House leadership, Duale and Leader of Minority John Mbadi cautioned that in the event the bill flops, any Kenyan could move to court and call for the dissolution of the House over its failure to heed the provisions of the Constitution.

The MPs, who support the bill, said its adoption would go a long way in curing gender discrimination as Parliament had violated the rights of women by refusing to enact legislation to enforce the constitutional principle, adding that the move would elevate Kenya to be at par with Rwanda, Tanzania, Uganda and Burundi.

Attempts by MPs Muturi Kigano (Kangema) and Didmus Barasa (Kimilili) to stop debate on the bill on grounds that it was unconstitutional flopped after Speaker Justin Muturi ruled them out of order.

Duale termed the day historic and urged MPs to allow Parliament to go down in history as having fulfilled the constitutional provisions by passing the bill into law.

He said it was through nominations that women leaders including Samburu West MP Naisula Lesuuda, Uasin Gishu Senator Margaret Kamar and  her Isiolo counterpart Fatuma Dullo went to Parliament

“I know that each man sitting here has a special place for our mothers, sisters and daughters and I am sure when the right time comes members will pass this bill,” he said.

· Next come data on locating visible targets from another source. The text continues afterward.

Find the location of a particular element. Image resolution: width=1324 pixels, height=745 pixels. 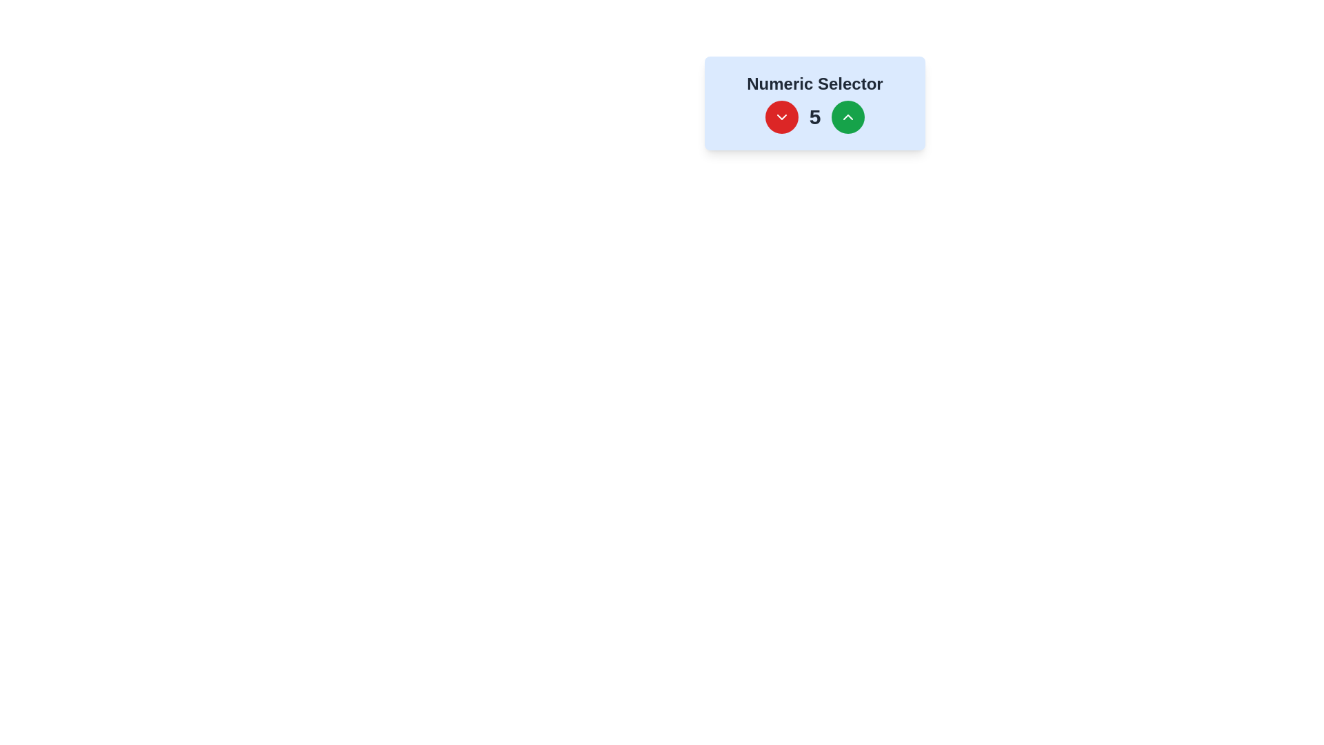

the 'Numeric Selector' text label, which is a large, bold, dark gray text positioned at the top of a numeric selector interface is located at coordinates (814, 84).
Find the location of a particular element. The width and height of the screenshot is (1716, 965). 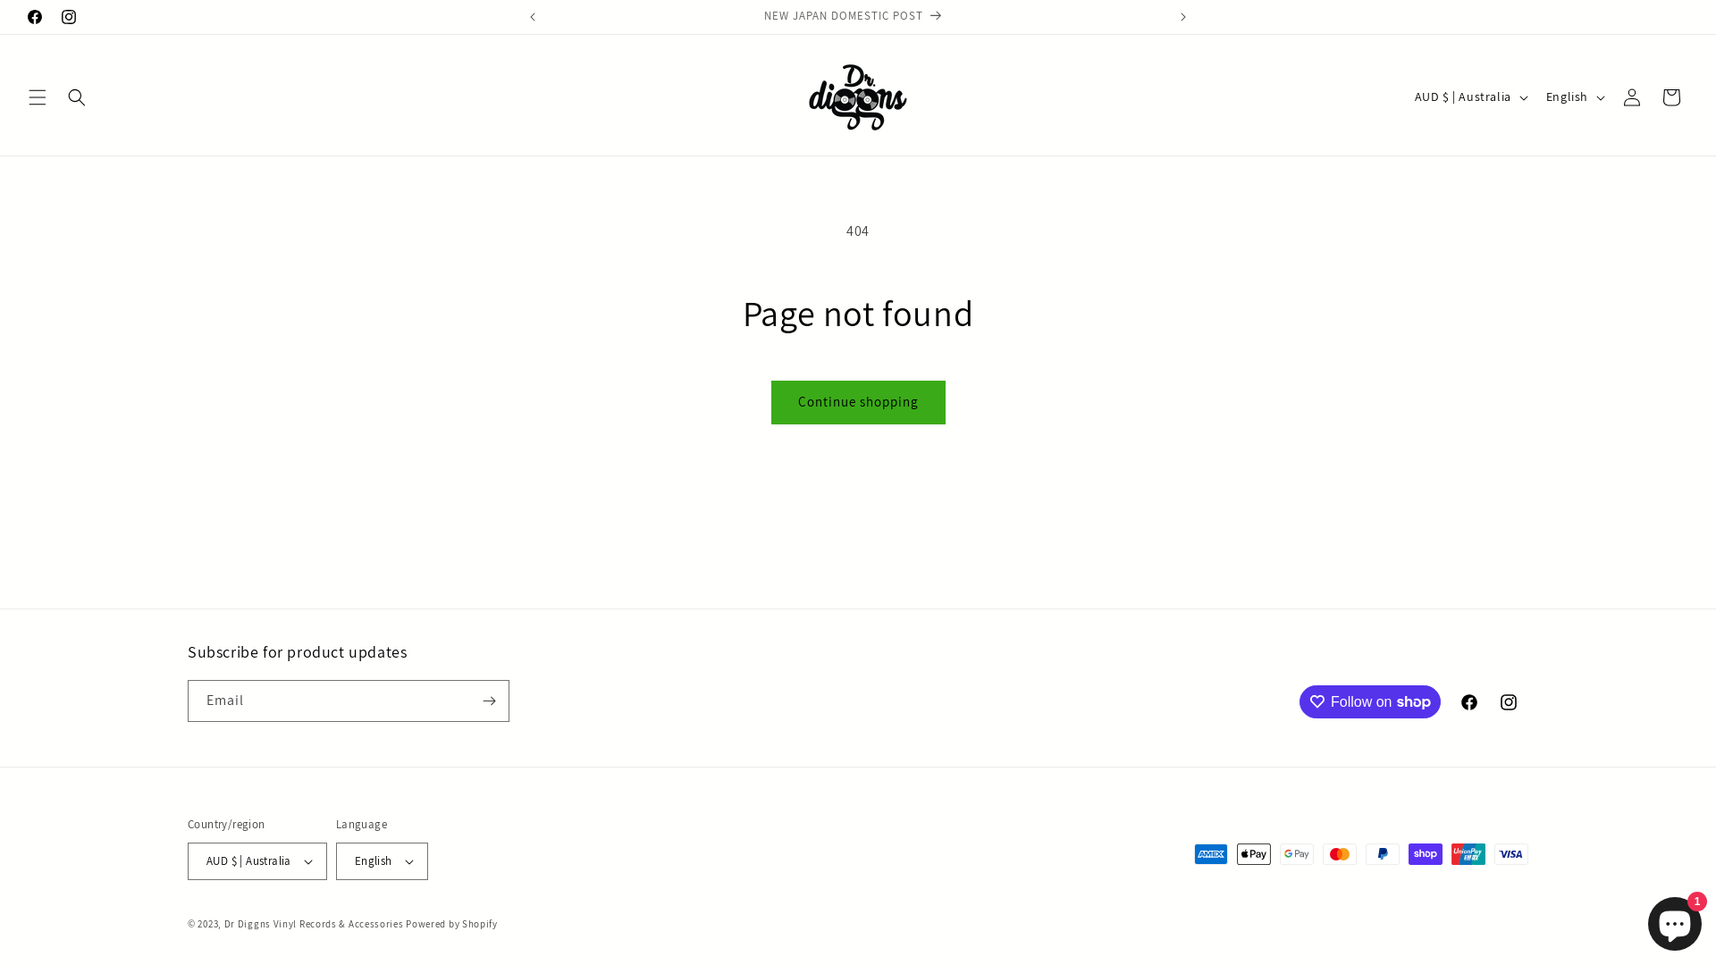

'Continue shopping' is located at coordinates (856, 402).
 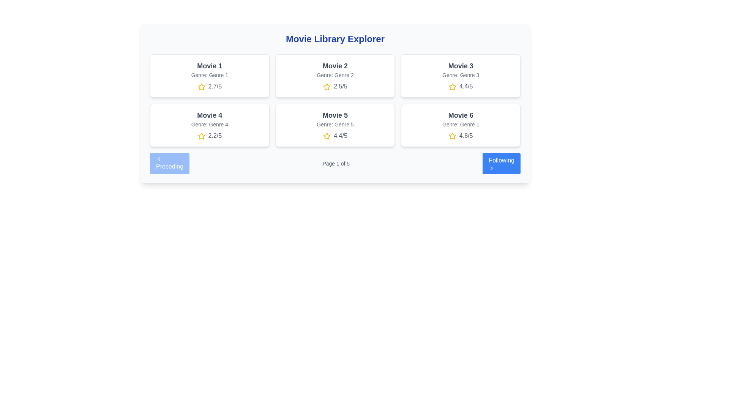 I want to click on the static text element displaying the movie title, which is positioned at the top-center of the fifth card in a grid layout, so click(x=335, y=115).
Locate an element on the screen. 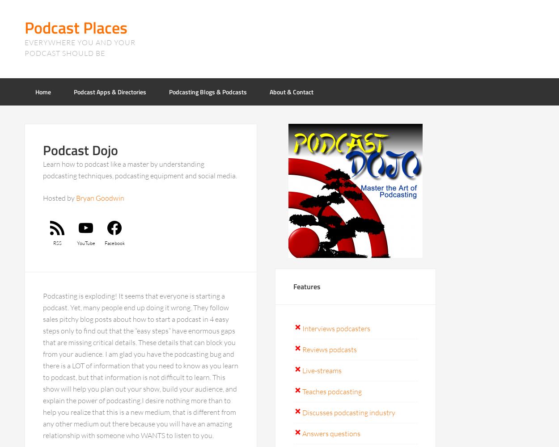 Image resolution: width=559 pixels, height=447 pixels. 'YouTube' is located at coordinates (85, 243).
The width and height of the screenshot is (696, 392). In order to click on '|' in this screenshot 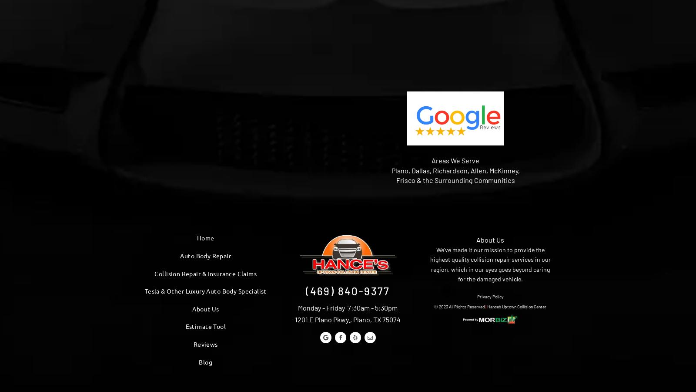, I will do `click(486, 305)`.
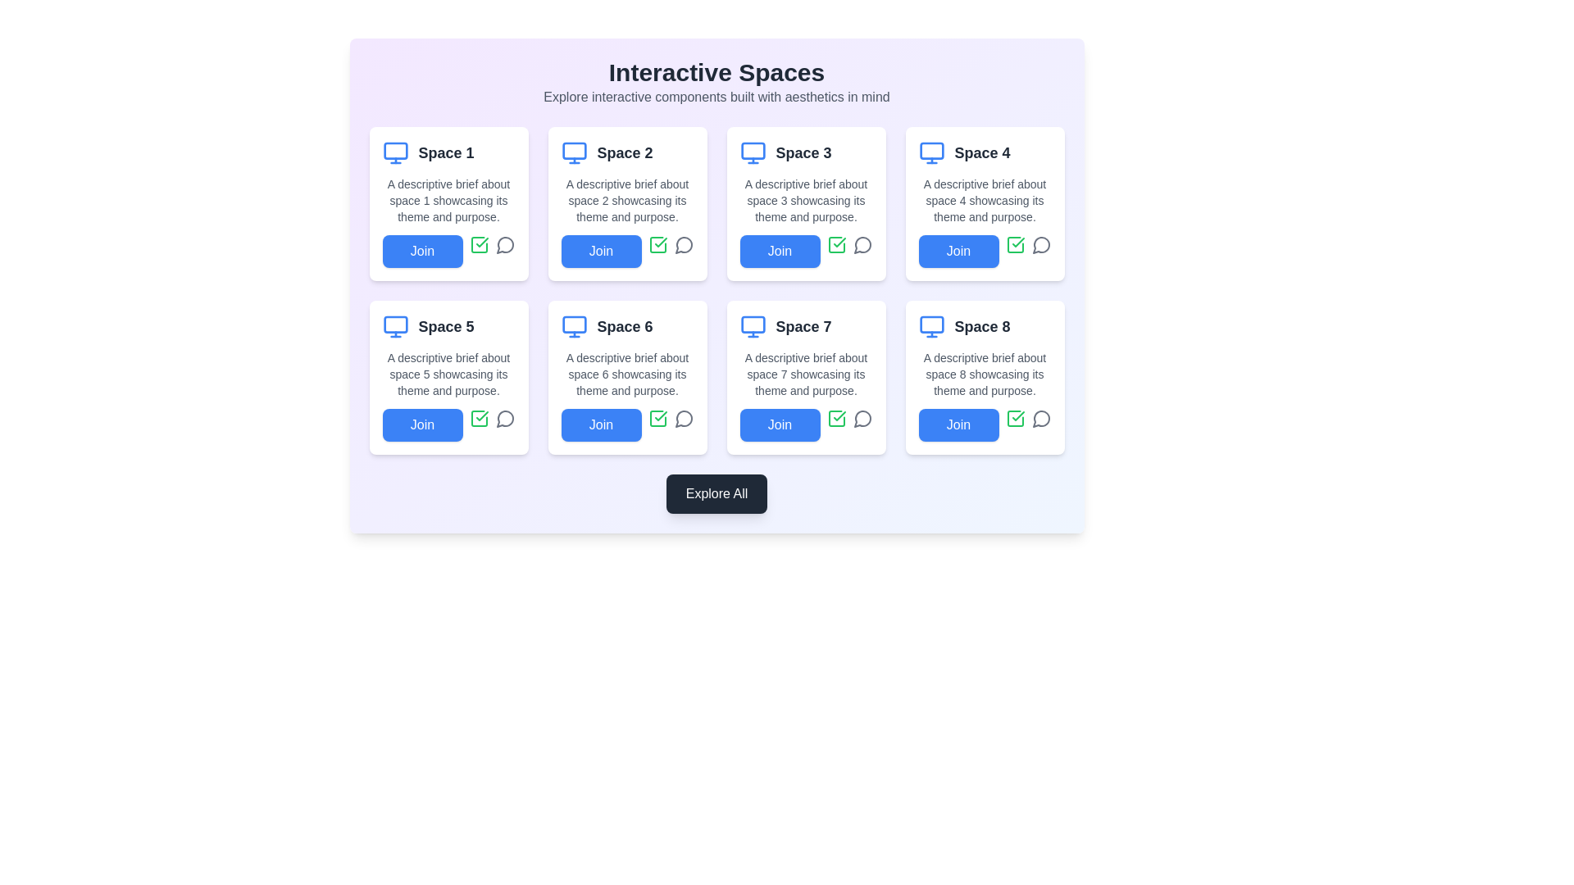 The image size is (1574, 885). Describe the element at coordinates (574, 326) in the screenshot. I see `the icon representing the 'Space 6' card located at the top left corner of the card, next to the title 'Space 6'` at that location.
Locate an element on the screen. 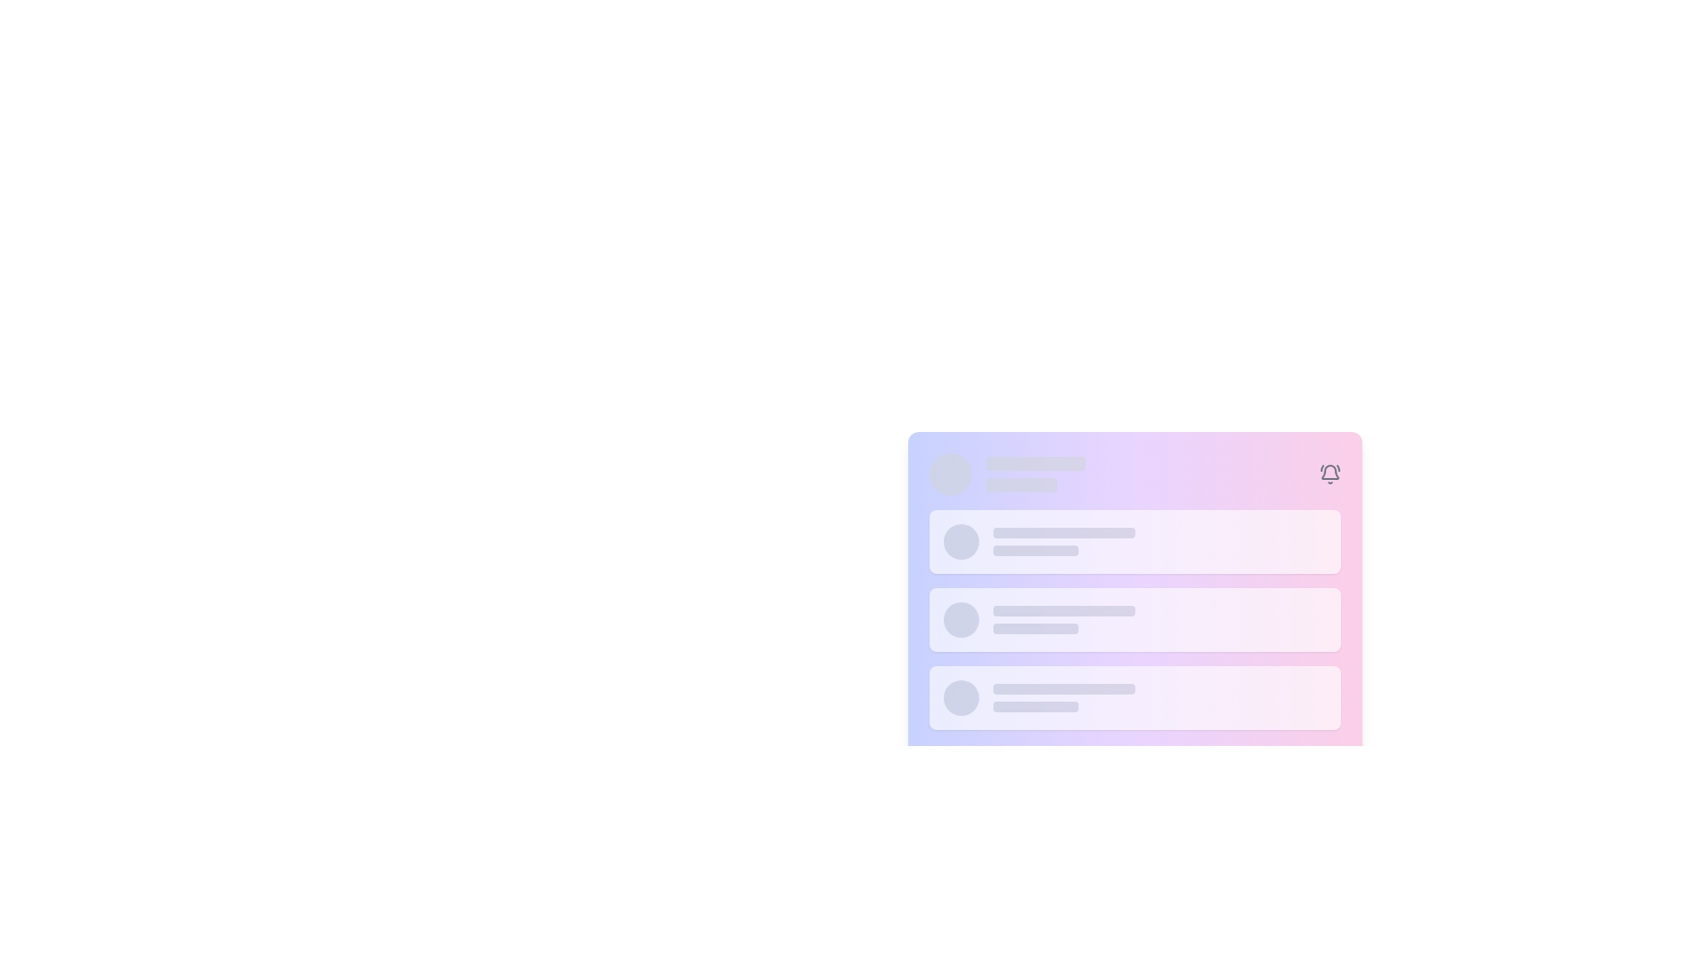 Image resolution: width=1703 pixels, height=958 pixels. the animation of the Placeholder component located to the immediate right of a circular placeholder icon and above two stacked elements in the top-left quadrant of the interface is located at coordinates (1035, 474).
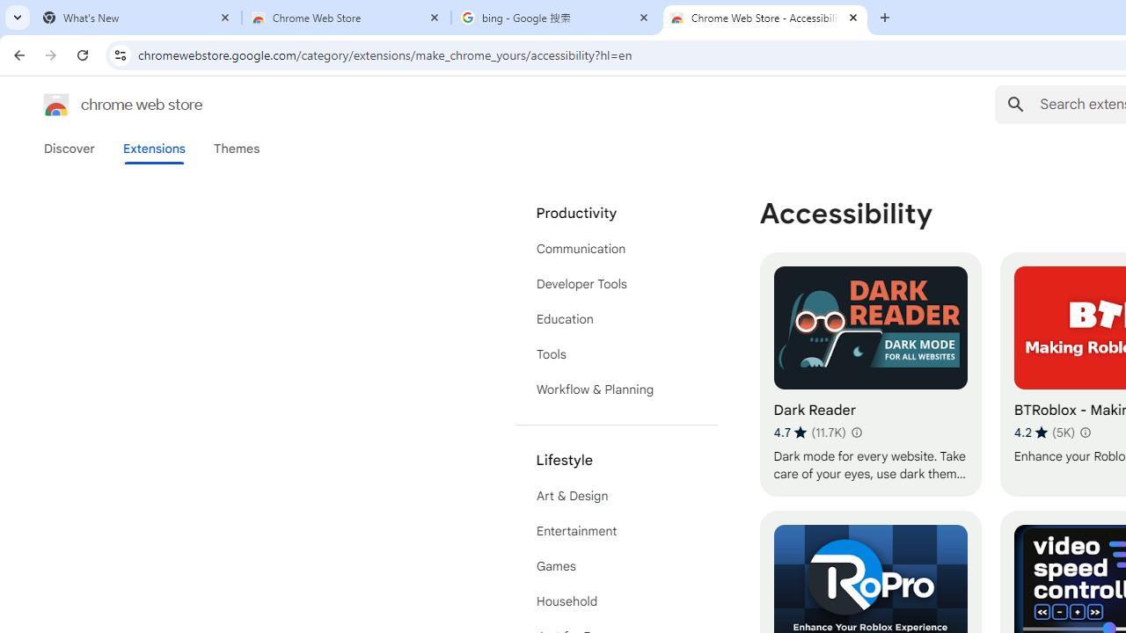 This screenshot has width=1126, height=633. What do you see at coordinates (616, 282) in the screenshot?
I see `'Developer Tools'` at bounding box center [616, 282].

Mbadi said it had taken the country eight years since the Constitution was enacted in 2010 to pass the bill.

“Any discrimination of people whether men, women or youths must be corrected very fast. This Constitution is the most debated before it was passed,” he said.

Gilgil MP Martha Wangari asked Parliament to pass the bill, saying it would benefit more women. “I would not be here today if I was not nominated before, it is through nomination that I was given a platform to speak and showcase my qualities,” she said.

Kiminini MP Wamalwa said the 12th Parliament must go down in history as the House that actualised the principle of two-thirds gender rule.

Suba North MP Millie Odhiambo said it is through nominations that women get chances to fight it out with men.

Elsewhere, Public Service Cabinet secretary Margaret Kobia urged Parliament to support the bill, saying it aims at reducing the number of nominated women.

She commended President Uhuru Kenyatta, his Deputy William Ruto, opposition leaders Raila Odinga and Kalonzo Musyoka for supporting the bill.